" Recueillir et amuser les enfants perdus, ramasser les vieillards saouls sur les trottoirs, secourir les femmes écrasées, réconcilier ou amadouer les couples séparés, rafler les prostituées ou neutraliser les criminels, au gré des patrouilles - Wiseman a vraisemblablement réalisé avec Law and Order la meilleure adaptation cinématographique d'Ed McBain, sauf qu'il ne s'agit pas ici d'un roman d'Ed McBain mais d'un film documentaire.
Cette peinture des tâches quotidiennes d'un commissariat de police n'échappe pas à une mise en scène de leur fonction par les intéressés, comme l’atteste le débat dénégateur sur la nécessité de traiter poliment les personnes interpellées. Après l'exposé inaugural de ses carences et de son inefficacité, la police est appelée à jouer son meilleur rôle. Mais s'il n'y en avait pas d'autre ? Au lieu de faire le procès d'un corps professionnel de répression, Wiseman a résolument opté pour un exposé de la prévention policière, un point de vue qui se révèle, à la comparaison, beaucoup plus riche en enseignements.

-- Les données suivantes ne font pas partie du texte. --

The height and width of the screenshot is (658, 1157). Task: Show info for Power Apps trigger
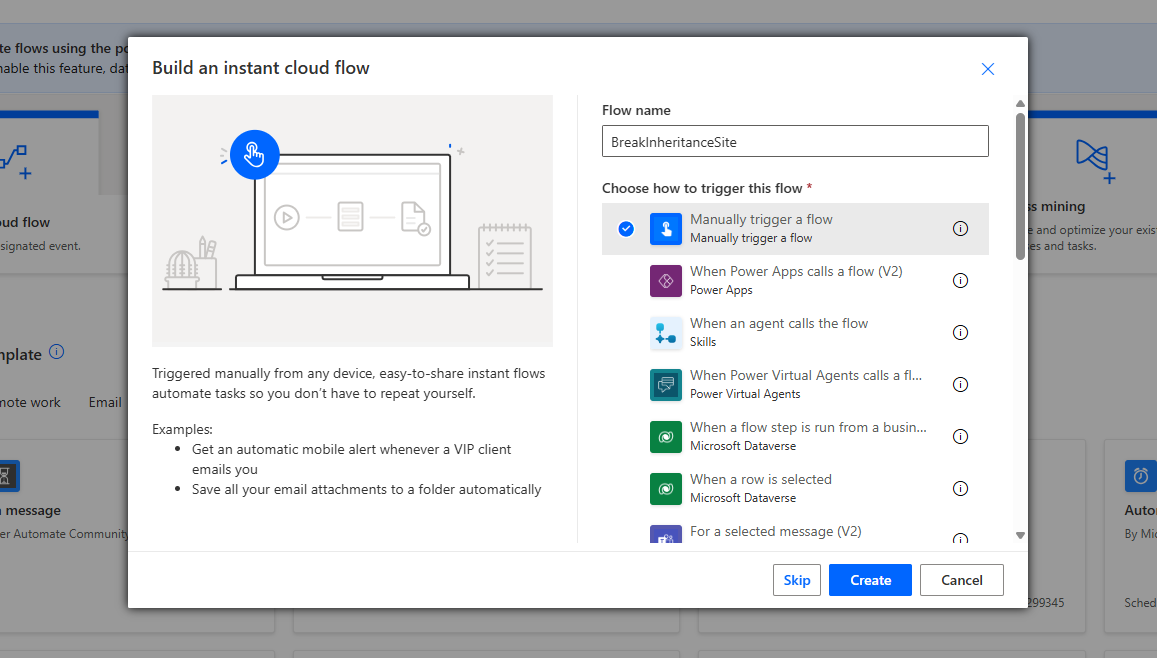[960, 281]
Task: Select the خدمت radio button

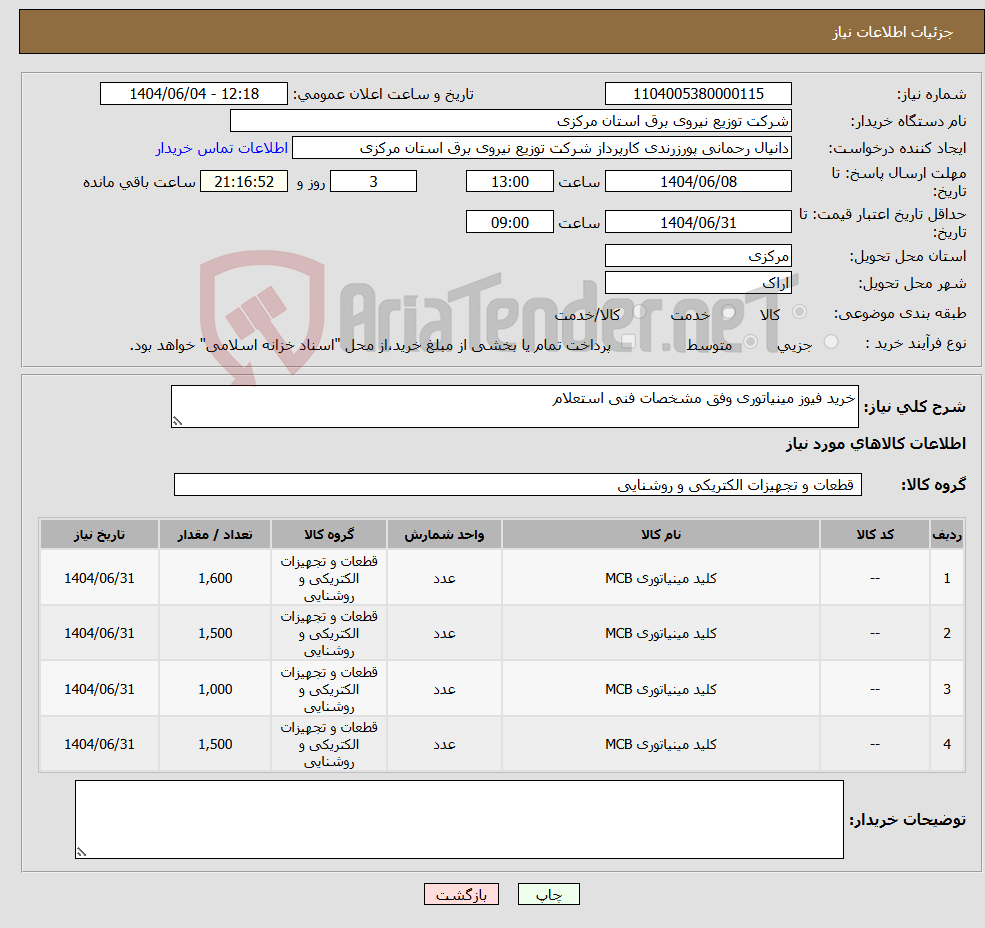Action: (727, 312)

Pas de vérité morale à faire valoir ici, ni scandale à révéler, ni force occulte à dénoncer, il n'y a que la démonstration d'une compétence technique suffisante pour asseoir sans conteste un pouvoir. Dans Law and Order on ne voit pas de policier pris en défaut, ni d'excès, mais des réponses de sécurité en rapport exact avec les troubles rencontrés ou les dangers encourus, accidents ou crimes. Sans haine, sans violence, sans rancune, physique ou verbale, la dissuasion ne s'effectue pas par la répression, par la démonstration physique de sa force, mais par la persuasion, où la violence n'est plus qu'une mise en scène, un artifice, un leurre. Le film vérifie constamment que l’efficacité technique du savoir sur le maintien de l'ordre agit et se transmet à force de se réfléchir, de répéter spectaculairement, en actes et en mots, ses moyens, bien plus qu'à s'exercer pratiquement, selon une finalité donnée. C'est particulièrement vrai de Law and Order : Wiseman filme peu les fins, pour concentrer toute son attention sur les moyens rassemblés en un lieu et un temps donnés, et sur l'ordre stratégique que dessine finalement leur convergence.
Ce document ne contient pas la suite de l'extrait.